• _GIVEN PROBLEM_
Copy each of the rows below again, character for character, without changing anything.

###

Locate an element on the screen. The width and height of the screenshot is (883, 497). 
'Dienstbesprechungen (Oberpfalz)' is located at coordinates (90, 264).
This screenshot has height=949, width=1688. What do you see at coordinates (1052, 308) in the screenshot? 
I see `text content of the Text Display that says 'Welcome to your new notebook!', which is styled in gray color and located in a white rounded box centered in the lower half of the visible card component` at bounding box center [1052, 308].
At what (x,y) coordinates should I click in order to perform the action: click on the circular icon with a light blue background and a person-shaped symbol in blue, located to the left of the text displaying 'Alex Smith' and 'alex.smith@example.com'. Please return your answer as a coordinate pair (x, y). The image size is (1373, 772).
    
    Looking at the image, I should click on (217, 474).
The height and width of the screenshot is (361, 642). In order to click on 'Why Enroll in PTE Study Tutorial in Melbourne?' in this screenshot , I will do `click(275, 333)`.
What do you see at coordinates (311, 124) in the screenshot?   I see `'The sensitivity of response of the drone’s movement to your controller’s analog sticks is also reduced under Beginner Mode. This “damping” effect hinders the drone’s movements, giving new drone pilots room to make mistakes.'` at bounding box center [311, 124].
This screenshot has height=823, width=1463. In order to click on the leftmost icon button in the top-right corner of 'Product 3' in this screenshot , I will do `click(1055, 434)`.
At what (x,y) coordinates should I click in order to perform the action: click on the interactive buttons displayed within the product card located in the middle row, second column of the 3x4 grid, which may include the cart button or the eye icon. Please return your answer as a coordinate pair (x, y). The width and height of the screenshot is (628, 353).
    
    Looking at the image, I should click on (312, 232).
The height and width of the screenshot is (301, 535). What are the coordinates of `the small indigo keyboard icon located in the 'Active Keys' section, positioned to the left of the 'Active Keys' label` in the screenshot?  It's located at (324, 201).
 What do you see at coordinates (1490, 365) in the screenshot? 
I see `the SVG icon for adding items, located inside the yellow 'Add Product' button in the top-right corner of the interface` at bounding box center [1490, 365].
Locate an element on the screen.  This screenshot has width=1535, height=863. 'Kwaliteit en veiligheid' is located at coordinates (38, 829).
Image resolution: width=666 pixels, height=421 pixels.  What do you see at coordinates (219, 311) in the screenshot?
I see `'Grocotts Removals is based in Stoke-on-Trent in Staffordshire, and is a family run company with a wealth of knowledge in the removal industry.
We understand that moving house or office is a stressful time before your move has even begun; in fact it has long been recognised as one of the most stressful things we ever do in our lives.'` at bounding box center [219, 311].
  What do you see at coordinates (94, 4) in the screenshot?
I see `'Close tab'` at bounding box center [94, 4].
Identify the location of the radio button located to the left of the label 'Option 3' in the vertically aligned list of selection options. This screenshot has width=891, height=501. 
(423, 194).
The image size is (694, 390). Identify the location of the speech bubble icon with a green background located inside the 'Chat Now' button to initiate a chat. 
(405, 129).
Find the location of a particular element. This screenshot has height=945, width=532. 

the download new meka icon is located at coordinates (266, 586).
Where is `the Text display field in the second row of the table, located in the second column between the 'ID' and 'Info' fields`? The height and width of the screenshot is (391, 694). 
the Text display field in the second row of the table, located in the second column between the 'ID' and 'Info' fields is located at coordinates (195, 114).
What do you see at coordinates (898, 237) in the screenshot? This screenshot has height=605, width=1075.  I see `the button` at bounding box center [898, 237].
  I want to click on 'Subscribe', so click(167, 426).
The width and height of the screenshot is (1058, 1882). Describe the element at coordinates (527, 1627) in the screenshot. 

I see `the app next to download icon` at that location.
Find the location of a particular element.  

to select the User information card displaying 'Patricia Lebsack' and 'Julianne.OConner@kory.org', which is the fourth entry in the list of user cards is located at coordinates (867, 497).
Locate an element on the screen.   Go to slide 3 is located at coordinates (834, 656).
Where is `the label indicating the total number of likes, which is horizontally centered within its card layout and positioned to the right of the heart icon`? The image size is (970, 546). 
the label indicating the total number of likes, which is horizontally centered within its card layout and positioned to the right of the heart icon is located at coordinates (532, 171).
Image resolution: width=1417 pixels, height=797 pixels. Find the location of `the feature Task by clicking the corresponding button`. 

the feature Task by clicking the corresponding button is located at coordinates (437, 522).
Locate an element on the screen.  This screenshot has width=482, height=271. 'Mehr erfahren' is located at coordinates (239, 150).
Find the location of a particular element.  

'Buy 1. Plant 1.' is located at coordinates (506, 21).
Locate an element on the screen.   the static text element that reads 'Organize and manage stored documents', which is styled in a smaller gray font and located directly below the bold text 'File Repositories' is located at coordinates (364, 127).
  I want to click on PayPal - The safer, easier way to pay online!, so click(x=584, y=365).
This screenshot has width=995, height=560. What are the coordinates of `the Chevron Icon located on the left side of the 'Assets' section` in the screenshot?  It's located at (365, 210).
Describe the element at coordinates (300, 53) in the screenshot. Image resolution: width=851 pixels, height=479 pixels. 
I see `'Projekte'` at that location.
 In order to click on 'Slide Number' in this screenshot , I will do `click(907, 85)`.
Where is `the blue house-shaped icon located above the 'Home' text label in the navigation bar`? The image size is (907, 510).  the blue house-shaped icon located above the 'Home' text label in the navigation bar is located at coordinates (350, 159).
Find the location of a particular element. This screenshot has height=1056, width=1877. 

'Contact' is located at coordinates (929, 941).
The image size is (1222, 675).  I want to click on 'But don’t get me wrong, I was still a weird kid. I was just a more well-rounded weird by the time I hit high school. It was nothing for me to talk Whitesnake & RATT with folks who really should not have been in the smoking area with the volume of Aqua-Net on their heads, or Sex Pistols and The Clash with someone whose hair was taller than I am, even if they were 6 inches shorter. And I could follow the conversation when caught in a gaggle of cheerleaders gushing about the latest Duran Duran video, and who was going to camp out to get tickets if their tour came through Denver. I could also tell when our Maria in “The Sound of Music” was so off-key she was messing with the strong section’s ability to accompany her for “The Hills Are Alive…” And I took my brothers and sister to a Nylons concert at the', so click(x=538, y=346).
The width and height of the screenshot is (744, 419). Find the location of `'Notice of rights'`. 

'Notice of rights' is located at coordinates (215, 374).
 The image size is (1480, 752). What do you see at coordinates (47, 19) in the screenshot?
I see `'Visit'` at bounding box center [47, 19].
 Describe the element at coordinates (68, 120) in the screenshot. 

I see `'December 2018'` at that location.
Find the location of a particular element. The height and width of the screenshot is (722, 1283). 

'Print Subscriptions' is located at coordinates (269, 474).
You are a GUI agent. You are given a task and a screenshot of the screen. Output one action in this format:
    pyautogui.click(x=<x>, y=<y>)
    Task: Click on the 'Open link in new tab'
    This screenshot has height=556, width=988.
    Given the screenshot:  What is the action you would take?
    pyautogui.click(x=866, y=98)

###

• _REPLY_
Locate an element on the screen. The width and height of the screenshot is (883, 497). 
'Dienstbesprechungen (Oberpfalz)' is located at coordinates (90, 264).
This screenshot has height=949, width=1688. What do you see at coordinates (1052, 308) in the screenshot? 
I see `text content of the Text Display that says 'Welcome to your new notebook!', which is styled in gray color and located in a white rounded box centered in the lower half of the visible card component` at bounding box center [1052, 308].
At what (x,y) coordinates should I click in order to perform the action: click on the circular icon with a light blue background and a person-shaped symbol in blue, located to the left of the text displaying 'Alex Smith' and 'alex.smith@example.com'. Please return your answer as a coordinate pair (x, y). The image size is (1373, 772).
    
    Looking at the image, I should click on (217, 474).
The height and width of the screenshot is (361, 642). In order to click on 'Why Enroll in PTE Study Tutorial in Melbourne?' in this screenshot , I will do `click(275, 333)`.
What do you see at coordinates (311, 124) in the screenshot?   I see `'The sensitivity of response of the drone’s movement to your controller’s analog sticks is also reduced under Beginner Mode. This “damping” effect hinders the drone’s movements, giving new drone pilots room to make mistakes.'` at bounding box center [311, 124].
This screenshot has height=823, width=1463. In order to click on the leftmost icon button in the top-right corner of 'Product 3' in this screenshot , I will do `click(1055, 434)`.
At what (x,y) coordinates should I click in order to perform the action: click on the interactive buttons displayed within the product card located in the middle row, second column of the 3x4 grid, which may include the cart button or the eye icon. Please return your answer as a coordinate pair (x, y). The width and height of the screenshot is (628, 353).
    
    Looking at the image, I should click on (312, 232).
The height and width of the screenshot is (301, 535). What are the coordinates of `the small indigo keyboard icon located in the 'Active Keys' section, positioned to the left of the 'Active Keys' label` in the screenshot?  It's located at (324, 201).
 What do you see at coordinates (1490, 365) in the screenshot? 
I see `the SVG icon for adding items, located inside the yellow 'Add Product' button in the top-right corner of the interface` at bounding box center [1490, 365].
Locate an element on the screen.  This screenshot has width=1535, height=863. 'Kwaliteit en veiligheid' is located at coordinates (38, 829).
Image resolution: width=666 pixels, height=421 pixels.  What do you see at coordinates (219, 311) in the screenshot?
I see `'Grocotts Removals is based in Stoke-on-Trent in Staffordshire, and is a family run company with a wealth of knowledge in the removal industry.
We understand that moving house or office is a stressful time before your move has even begun; in fact it has long been recognised as one of the most stressful things we ever do in our lives.'` at bounding box center [219, 311].
  What do you see at coordinates (94, 4) in the screenshot?
I see `'Close tab'` at bounding box center [94, 4].
Identify the location of the radio button located to the left of the label 'Option 3' in the vertically aligned list of selection options. This screenshot has width=891, height=501. 
(423, 194).
The image size is (694, 390). Identify the location of the speech bubble icon with a green background located inside the 'Chat Now' button to initiate a chat. 
(405, 129).
Find the location of a particular element. This screenshot has height=945, width=532. 

the download new meka icon is located at coordinates (266, 586).
Where is `the Text display field in the second row of the table, located in the second column between the 'ID' and 'Info' fields`? The height and width of the screenshot is (391, 694). 
the Text display field in the second row of the table, located in the second column between the 'ID' and 'Info' fields is located at coordinates (195, 114).
What do you see at coordinates (898, 237) in the screenshot? This screenshot has height=605, width=1075.  I see `the button` at bounding box center [898, 237].
  I want to click on 'Subscribe', so click(167, 426).
The width and height of the screenshot is (1058, 1882). Describe the element at coordinates (527, 1627) in the screenshot. 

I see `the app next to download icon` at that location.
Find the location of a particular element.  

to select the User information card displaying 'Patricia Lebsack' and 'Julianne.OConner@kory.org', which is the fourth entry in the list of user cards is located at coordinates (867, 497).
Locate an element on the screen.   Go to slide 3 is located at coordinates (834, 656).
Where is `the label indicating the total number of likes, which is horizontally centered within its card layout and positioned to the right of the heart icon`? The image size is (970, 546). 
the label indicating the total number of likes, which is horizontally centered within its card layout and positioned to the right of the heart icon is located at coordinates (532, 171).
Image resolution: width=1417 pixels, height=797 pixels. Find the location of `the feature Task by clicking the corresponding button`. 

the feature Task by clicking the corresponding button is located at coordinates (437, 522).
Locate an element on the screen.  This screenshot has width=482, height=271. 'Mehr erfahren' is located at coordinates (239, 150).
Find the location of a particular element.  

'Buy 1. Plant 1.' is located at coordinates (506, 21).
Locate an element on the screen.   the static text element that reads 'Organize and manage stored documents', which is styled in a smaller gray font and located directly below the bold text 'File Repositories' is located at coordinates (364, 127).
  I want to click on PayPal - The safer, easier way to pay online!, so click(x=584, y=365).
This screenshot has width=995, height=560. What are the coordinates of `the Chevron Icon located on the left side of the 'Assets' section` in the screenshot?  It's located at (365, 210).
Describe the element at coordinates (300, 53) in the screenshot. Image resolution: width=851 pixels, height=479 pixels. 
I see `'Projekte'` at that location.
 In order to click on 'Slide Number' in this screenshot , I will do `click(907, 85)`.
Where is `the blue house-shaped icon located above the 'Home' text label in the navigation bar`? The image size is (907, 510).  the blue house-shaped icon located above the 'Home' text label in the navigation bar is located at coordinates (350, 159).
Find the location of a particular element. This screenshot has height=1056, width=1877. 

'Contact' is located at coordinates (929, 941).
The image size is (1222, 675).  I want to click on 'But don’t get me wrong, I was still a weird kid. I was just a more well-rounded weird by the time I hit high school. It was nothing for me to talk Whitesnake & RATT with folks who really should not have been in the smoking area with the volume of Aqua-Net on their heads, or Sex Pistols and The Clash with someone whose hair was taller than I am, even if they were 6 inches shorter. And I could follow the conversation when caught in a gaggle of cheerleaders gushing about the latest Duran Duran video, and who was going to camp out to get tickets if their tour came through Denver. I could also tell when our Maria in “The Sound of Music” was so off-key she was messing with the strong section’s ability to accompany her for “The Hills Are Alive…” And I took my brothers and sister to a Nylons concert at the', so click(x=538, y=346).
The width and height of the screenshot is (744, 419). Find the location of `'Notice of rights'`. 

'Notice of rights' is located at coordinates (215, 374).
 The image size is (1480, 752). What do you see at coordinates (47, 19) in the screenshot?
I see `'Visit'` at bounding box center [47, 19].
 Describe the element at coordinates (68, 120) in the screenshot. 

I see `'December 2018'` at that location.
Find the location of a particular element. The height and width of the screenshot is (722, 1283). 

'Print Subscriptions' is located at coordinates (269, 474).
You are a GUI agent. You are given a task and a screenshot of the screen. Output one action in this format:
    pyautogui.click(x=<x>, y=<y>)
    Task: Click on the 'Open link in new tab'
    This screenshot has height=556, width=988.
    Given the screenshot:  What is the action you would take?
    pyautogui.click(x=866, y=98)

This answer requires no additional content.